Özetle, avukatlık mesleği uygulaması gelecekte farklı boyutlara ulaşacak ve özellikle kariyerlerine yeni başlayan ve hukuk bürolarında junior pozisyonunda yer alan avukatların yaptıkları işlerin azımsanamayacak bir bölümü algoritmalarca büyük bir zaman tasarrufu ile yerine getirilebilecektir. Bu durum hukuk bürolarının istihdamını elbette ki etkileyecektir. Serbest avukatlıkta da benzer şekilde müvekkillerin algoritmalar sayesinde avukatla aynı bilgiye ulaşabileceği işlerin değeri kalmayacağından hukuk hizmetinin kapsamı daralacaktır. Bu kapsamda avukatlık mesleğinin daha ileri seviyeye taşınarak daha proje kapsamlı, yaratıcı çözümler ve karmaşık hukuki bilgi gerektiren bir hale gelmesi mümkün olacaktır.
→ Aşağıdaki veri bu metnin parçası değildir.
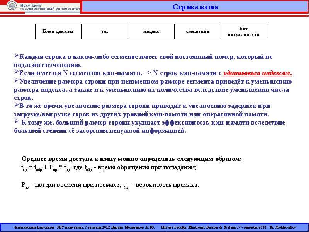Click the arrow bullet before 'Увеличение размера строки'
Image resolution: width=309 pixels, height=232 pixels.
pyautogui.click(x=16, y=80)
Ancak bu durum avukatlık mesleğinin yok olacağı şeklinde yorumlanmamalıdır, zira hukuk teknolojilerinin tüm sektörü domine ettiği uzak senaryoda dahi bu teknolojilerin kullanımına dair pek çok hukuki uyuşmazlıkta yine avukatlara ihtiyaç duyulacaktır. Her halde hukuk uygulamasında yer alan kişilerin yapay zeka ve bilgisayar teknolojilerine aşina ve bunlardan yararlanabilir hale gelmesi gelecekte hukuk mesleklerinin rolünü belirlemek adına önem arz etmektedir.